Private renting in Australia is a “broken” system, where renters face acute affordability challenges and rising insecurity while most landlords would be better off putting their money in superannuation, new analysis by LongView and PEXA has argued.
The whitepaper, Private renting in Australia: a broken system, is the second instalment of a three-part series that explores the origins of the nation’s housing crisis with a focus on the twin challenges of rental affordability and rental experience. It identified the need to address the incompatibility between renters’ need for security and landlords’ need for flexibility, to deliver long-term solutions for the 2.9 million households that rent, and the nation’s 2.2 million property investors.
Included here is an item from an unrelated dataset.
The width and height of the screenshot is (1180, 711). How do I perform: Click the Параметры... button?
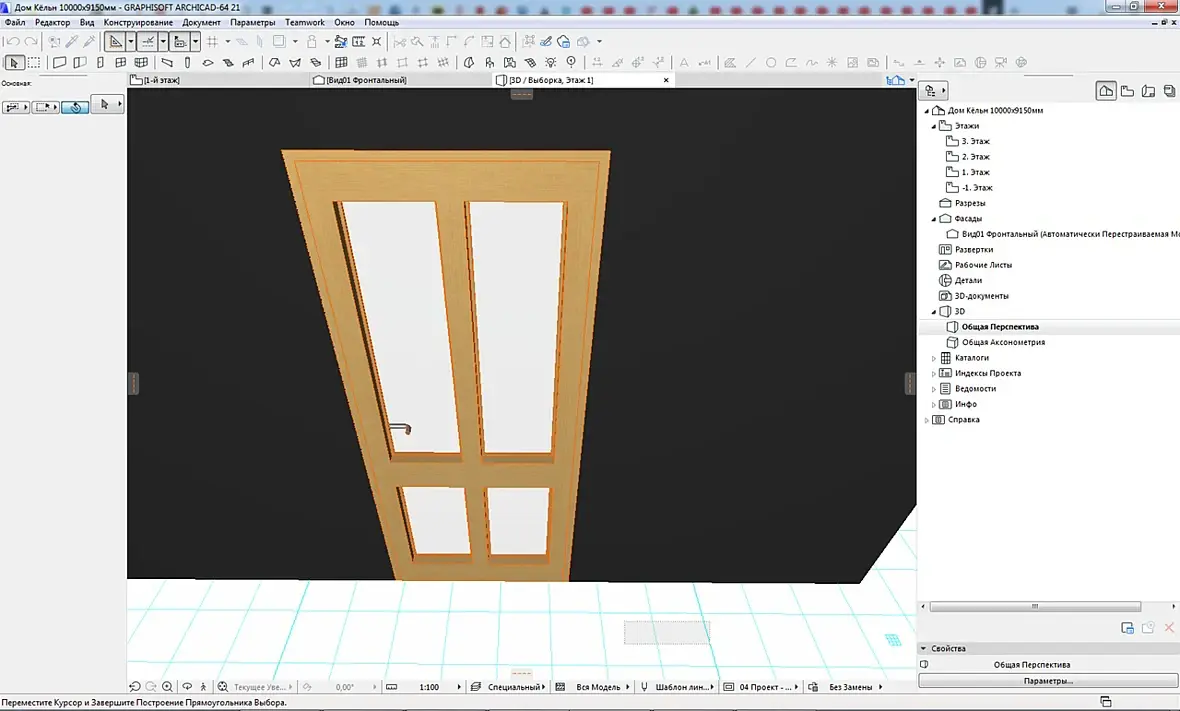[x=1047, y=680]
The analysis found that investment properties held for four to 10 years between 1990 and 2020 have the median total post-tax return of just 6.3% – lower than the post-tax return of 7.4% from a balanced superannuation fund, which involves considerably less risk and is much lower maintenance.
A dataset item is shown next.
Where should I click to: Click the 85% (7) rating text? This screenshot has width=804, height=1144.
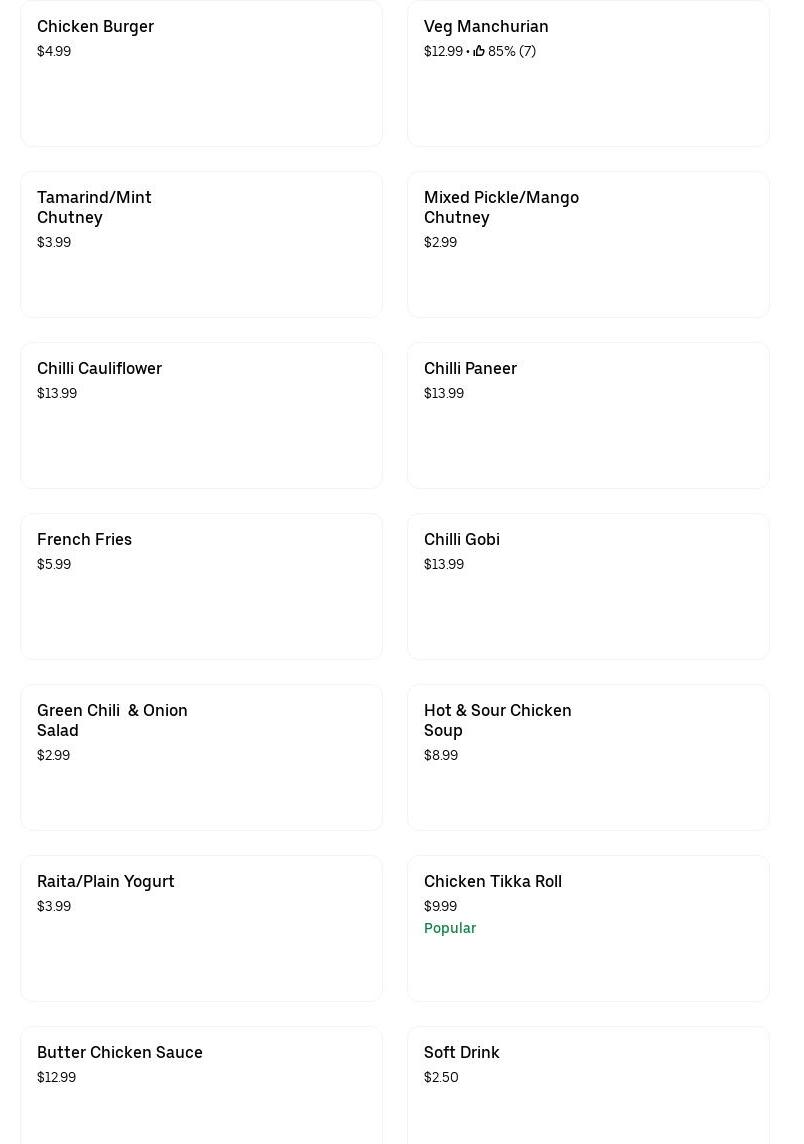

Other key findings from the whitepaper include:
- the mounting number of renters across all socio-economic groups and household types, with more than one in four households now renting
- deteriorating purchase affordability has led to a rising number of households remaining in rental properties on a permanent basis
- tenure insecurity is poor, with 36.5% of renters moving three or more times in the past five years, and 21% of all tenancies terminated by the landlord
- historically, rent costs have grown at one third of the rate of house prices and have matched median incomes, but have significantly outpaced pensions and other welfare benefits
- vacancy rates are at the lowest they have been in over two decades in Sydney, Melbourne and Brisbane, with many property managers reporting the most rapid rent increases they have seen
- the current system contributes to Australian renters having one of the worst rental experiences in the developed world
- investing in property is frequently more involved, more complex and less financially rewarding than landlords expect, with overall returns comparable to lower-risk, lower-effort investments
- half of all investment properties exit the rental market within five years, creating even more insecurity among renters.
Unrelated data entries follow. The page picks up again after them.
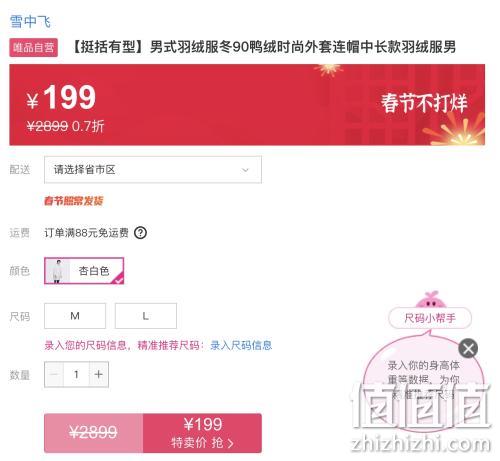Click the 尺码小帮手 label button
Viewport: 500px width, 461px height.
pyautogui.click(x=430, y=318)
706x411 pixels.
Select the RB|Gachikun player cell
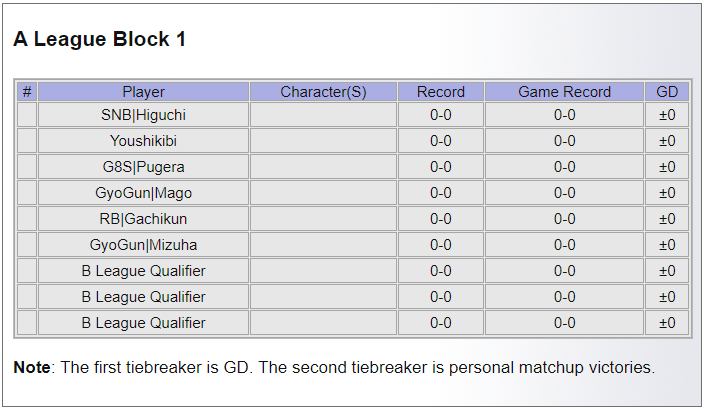tap(143, 219)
One of the most compelling findings of the research was that the private rental market was not delivering for property investors, with the system structured in a way that led to even worse experiences for renters through increased tenancy insecurity and poorer housing stock.
“There is a misplaced idea that a battle between landlords and tenants exists – in actual fact, the Australian rental framework has been broken for decades, and is not working for either party,” said Evan Thornley (pictured above left), LongView executive chair.
“Secure shelter provides people with the feeling of dignity and security, enabling us to build relationships and feel part of a community. So the fact that we are facing the biggest rental crisis in a generation should be of concern to all of us.
“For landlords, investment is often more complex, stressful, and risky than originally anticipated. It can be much more time-consuming than expected, with a range of unanticipated maintenance costs. And 60% of landlords get returns lower than if they had put their money into superannuation. In most cases, this is because they bought poor-performing properties.”
This partly explains why half of all investment properties exit the rental market within five years, and with surging interest rates, the situation could become much worse. With sale the most common reason for landlord-initiated lease terminations, the poor experience of landlords is closely related to the insecurity that underpins poor rental experiences for renters in Australia, the study found.
“The status quo creates problems for both renters and landlords,” Thornley said. “Solutions to these challenges need to create a greater separation between the needs of individual landlords and individual tenants, to create a system that works for everyone. Only then will Australia’s private rental market serve the interests of renters and landlords in a way that is sustainable over the long term.”
Glenn King (pictured above right), PEXA CEO, said several issues plagued the private rental system, resulting in suboptimal outcomes, particularly for low-income families and the vulnerable.
“Australia is already one of the hardest places in the developed world to be a renter,” King said. “The biggest problem is insecurity – long term leases are rare, and renters live with constant uncertainty about whether they will have to move. For renters who are constantly required to move, this impacts their ability to feel part of a community, it affects continuity of schooling for children, and renters often face unexpected moving costs – often thousands of dollars per move – which could push many on low incomes into greater levels of financial stress.
“Maintenance is often a headache and there are few incentives for the landlord to improve properties, for example through energy retrofitting. Renters often have limited ability to make minor alterations. These factors combined make it difficult for renters to make a home out of their rental accommodation.
“Although median wages have largely kept pace historically, rent is increasingly unaffordable for lower income people and some of Australia’s more vulnerable demographics. More concerning, the difficulty in acquiring and keeping private rental accommodation is a leading cause of homelessness.”